▶ PROVIDED INFORMATION:
******************************
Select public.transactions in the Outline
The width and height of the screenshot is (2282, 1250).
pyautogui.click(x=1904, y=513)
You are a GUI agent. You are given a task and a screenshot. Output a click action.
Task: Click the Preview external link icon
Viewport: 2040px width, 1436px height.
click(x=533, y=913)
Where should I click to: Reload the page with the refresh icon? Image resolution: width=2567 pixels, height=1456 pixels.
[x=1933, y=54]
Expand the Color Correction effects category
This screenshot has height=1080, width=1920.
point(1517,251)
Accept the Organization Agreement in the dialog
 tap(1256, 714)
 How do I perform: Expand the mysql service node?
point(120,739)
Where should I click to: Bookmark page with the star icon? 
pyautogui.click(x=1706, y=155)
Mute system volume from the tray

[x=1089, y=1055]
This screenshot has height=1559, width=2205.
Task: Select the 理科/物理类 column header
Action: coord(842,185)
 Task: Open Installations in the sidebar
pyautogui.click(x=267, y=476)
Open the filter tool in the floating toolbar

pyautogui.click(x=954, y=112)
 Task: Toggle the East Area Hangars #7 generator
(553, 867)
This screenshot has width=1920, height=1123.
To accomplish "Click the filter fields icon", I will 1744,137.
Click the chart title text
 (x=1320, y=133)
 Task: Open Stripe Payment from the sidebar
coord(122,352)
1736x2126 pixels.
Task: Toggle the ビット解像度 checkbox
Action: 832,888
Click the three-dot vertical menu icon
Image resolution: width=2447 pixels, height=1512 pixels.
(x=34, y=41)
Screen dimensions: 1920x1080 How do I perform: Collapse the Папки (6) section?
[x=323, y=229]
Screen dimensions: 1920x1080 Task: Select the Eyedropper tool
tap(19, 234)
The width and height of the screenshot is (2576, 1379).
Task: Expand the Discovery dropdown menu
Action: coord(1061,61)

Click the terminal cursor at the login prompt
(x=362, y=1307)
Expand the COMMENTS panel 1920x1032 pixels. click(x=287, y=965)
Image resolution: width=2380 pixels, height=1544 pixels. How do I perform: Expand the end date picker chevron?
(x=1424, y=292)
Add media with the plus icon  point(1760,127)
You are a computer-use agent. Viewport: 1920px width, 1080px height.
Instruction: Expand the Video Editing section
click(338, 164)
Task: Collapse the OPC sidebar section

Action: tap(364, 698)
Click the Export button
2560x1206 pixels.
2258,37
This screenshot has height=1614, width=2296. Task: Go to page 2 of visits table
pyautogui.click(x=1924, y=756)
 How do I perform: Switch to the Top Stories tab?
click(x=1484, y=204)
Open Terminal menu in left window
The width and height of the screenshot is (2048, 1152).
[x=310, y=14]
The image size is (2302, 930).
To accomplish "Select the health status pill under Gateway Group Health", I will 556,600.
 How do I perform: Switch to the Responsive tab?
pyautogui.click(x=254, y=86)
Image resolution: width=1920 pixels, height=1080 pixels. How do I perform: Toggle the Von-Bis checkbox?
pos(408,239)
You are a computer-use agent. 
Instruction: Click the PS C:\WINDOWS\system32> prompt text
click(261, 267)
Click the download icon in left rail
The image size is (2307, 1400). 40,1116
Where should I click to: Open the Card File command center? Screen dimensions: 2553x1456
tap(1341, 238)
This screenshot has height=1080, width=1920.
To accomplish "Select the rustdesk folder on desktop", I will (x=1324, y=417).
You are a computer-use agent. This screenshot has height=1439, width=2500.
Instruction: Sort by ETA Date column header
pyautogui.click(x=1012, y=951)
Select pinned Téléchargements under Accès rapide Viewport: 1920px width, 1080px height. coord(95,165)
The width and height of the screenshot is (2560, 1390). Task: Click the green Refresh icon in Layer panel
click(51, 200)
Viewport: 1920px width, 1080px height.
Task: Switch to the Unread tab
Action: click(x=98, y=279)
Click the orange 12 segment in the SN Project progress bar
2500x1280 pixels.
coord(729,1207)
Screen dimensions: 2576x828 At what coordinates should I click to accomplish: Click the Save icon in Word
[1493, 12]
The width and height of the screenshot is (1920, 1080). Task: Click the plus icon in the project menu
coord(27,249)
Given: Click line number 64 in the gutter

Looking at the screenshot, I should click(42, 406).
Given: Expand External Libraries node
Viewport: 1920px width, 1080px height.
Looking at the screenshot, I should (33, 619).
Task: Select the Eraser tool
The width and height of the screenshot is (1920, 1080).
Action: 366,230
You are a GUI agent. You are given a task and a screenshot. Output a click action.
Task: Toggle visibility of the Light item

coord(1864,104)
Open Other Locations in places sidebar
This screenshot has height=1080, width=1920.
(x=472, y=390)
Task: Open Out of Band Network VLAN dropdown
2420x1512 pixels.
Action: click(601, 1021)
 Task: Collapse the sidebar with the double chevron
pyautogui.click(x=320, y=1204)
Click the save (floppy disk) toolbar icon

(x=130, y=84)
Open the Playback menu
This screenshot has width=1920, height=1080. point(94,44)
******************************
▶ TASK ITEM: An exact copy of all the entries is the required answer.

▶ ANSWER BELOW:
Select public.transactions in the Outline
The width and height of the screenshot is (2282, 1250).
pyautogui.click(x=1904, y=513)
You are a GUI agent. You are given a task and a screenshot. Output a click action.
Task: Click the Preview external link icon
Viewport: 2040px width, 1436px height.
click(x=533, y=913)
Where should I click to: Reload the page with the refresh icon? Image resolution: width=2567 pixels, height=1456 pixels.
[x=1933, y=54]
Expand the Color Correction effects category
This screenshot has height=1080, width=1920.
point(1517,251)
Accept the Organization Agreement in the dialog
 tap(1256, 714)
 How do I perform: Expand the mysql service node?
point(120,739)
Where should I click to: Bookmark page with the star icon? 
pyautogui.click(x=1706, y=155)
Mute system volume from the tray

[x=1089, y=1055]
This screenshot has height=1559, width=2205.
Task: Select the 理科/物理类 column header
Action: coord(842,185)
 Task: Open Installations in the sidebar
pyautogui.click(x=267, y=476)
Open the filter tool in the floating toolbar

pyautogui.click(x=954, y=112)
 Task: Toggle the East Area Hangars #7 generator
(553, 867)
This screenshot has width=1920, height=1123.
To accomplish "Click the filter fields icon", I will 1744,137.
Click the chart title text
 (x=1320, y=133)
 Task: Open Stripe Payment from the sidebar
coord(122,352)
1736x2126 pixels.
Task: Toggle the ビット解像度 checkbox
Action: 832,888
Click the three-dot vertical menu icon
Image resolution: width=2447 pixels, height=1512 pixels.
(x=34, y=41)
Screen dimensions: 1920x1080 How do I perform: Collapse the Папки (6) section?
[x=323, y=229]
Screen dimensions: 1920x1080 Task: Select the Eyedropper tool
tap(19, 234)
The width and height of the screenshot is (2576, 1379).
Task: Expand the Discovery dropdown menu
Action: coord(1061,61)

Click the terminal cursor at the login prompt
(x=362, y=1307)
Expand the COMMENTS panel 1920x1032 pixels. click(x=287, y=965)
Image resolution: width=2380 pixels, height=1544 pixels. How do I perform: Expand the end date picker chevron?
(x=1424, y=292)
Add media with the plus icon  point(1760,127)
You are a computer-use agent. Viewport: 1920px width, 1080px height.
Instruction: Expand the Video Editing section
click(338, 164)
Task: Collapse the OPC sidebar section

Action: tap(364, 698)
Click the Export button
2560x1206 pixels.
2258,37
This screenshot has height=1614, width=2296. Task: Go to page 2 of visits table
pyautogui.click(x=1924, y=756)
 How do I perform: Switch to the Top Stories tab?
click(x=1484, y=204)
Open Terminal menu in left window
The width and height of the screenshot is (2048, 1152).
[x=310, y=14]
The image size is (2302, 930).
To accomplish "Select the health status pill under Gateway Group Health", I will 556,600.
 How do I perform: Switch to the Responsive tab?
pyautogui.click(x=254, y=86)
Image resolution: width=1920 pixels, height=1080 pixels. How do I perform: Toggle the Von-Bis checkbox?
pos(408,239)
You are a computer-use agent. 
Instruction: Click the PS C:\WINDOWS\system32> prompt text
click(261, 267)
Click the download icon in left rail
The image size is (2307, 1400). 40,1116
Where should I click to: Open the Card File command center? Screen dimensions: 2553x1456
tap(1341, 238)
This screenshot has height=1080, width=1920.
To accomplish "Select the rustdesk folder on desktop", I will (x=1324, y=417).
You are a computer-use agent. This screenshot has height=1439, width=2500.
Instruction: Sort by ETA Date column header
pyautogui.click(x=1012, y=951)
Select pinned Téléchargements under Accès rapide Viewport: 1920px width, 1080px height. coord(95,165)
The width and height of the screenshot is (2560, 1390). Task: Click the green Refresh icon in Layer panel
click(51, 200)
Viewport: 1920px width, 1080px height.
Task: Switch to the Unread tab
Action: click(x=98, y=279)
Click the orange 12 segment in the SN Project progress bar
2500x1280 pixels.
coord(729,1207)
Screen dimensions: 2576x828 At what coordinates should I click to accomplish: Click the Save icon in Word
[1493, 12]
The width and height of the screenshot is (1920, 1080). Task: Click the plus icon in the project menu
coord(27,249)
Given: Click line number 64 in the gutter

Looking at the screenshot, I should click(42, 406).
Given: Expand External Libraries node
Viewport: 1920px width, 1080px height.
Looking at the screenshot, I should (33, 619).
Task: Select the Eraser tool
The width and height of the screenshot is (1920, 1080).
Action: 366,230
You are a GUI agent. You are given a task and a screenshot. Output a click action.
Task: Toggle visibility of the Light item

coord(1864,104)
Open Other Locations in places sidebar
This screenshot has height=1080, width=1920.
(x=472, y=390)
Task: Open Out of Band Network VLAN dropdown
2420x1512 pixels.
Action: click(601, 1021)
 Task: Collapse the sidebar with the double chevron
pyautogui.click(x=320, y=1204)
Click the save (floppy disk) toolbar icon

(x=130, y=84)
Open the Playback menu
This screenshot has width=1920, height=1080. point(94,44)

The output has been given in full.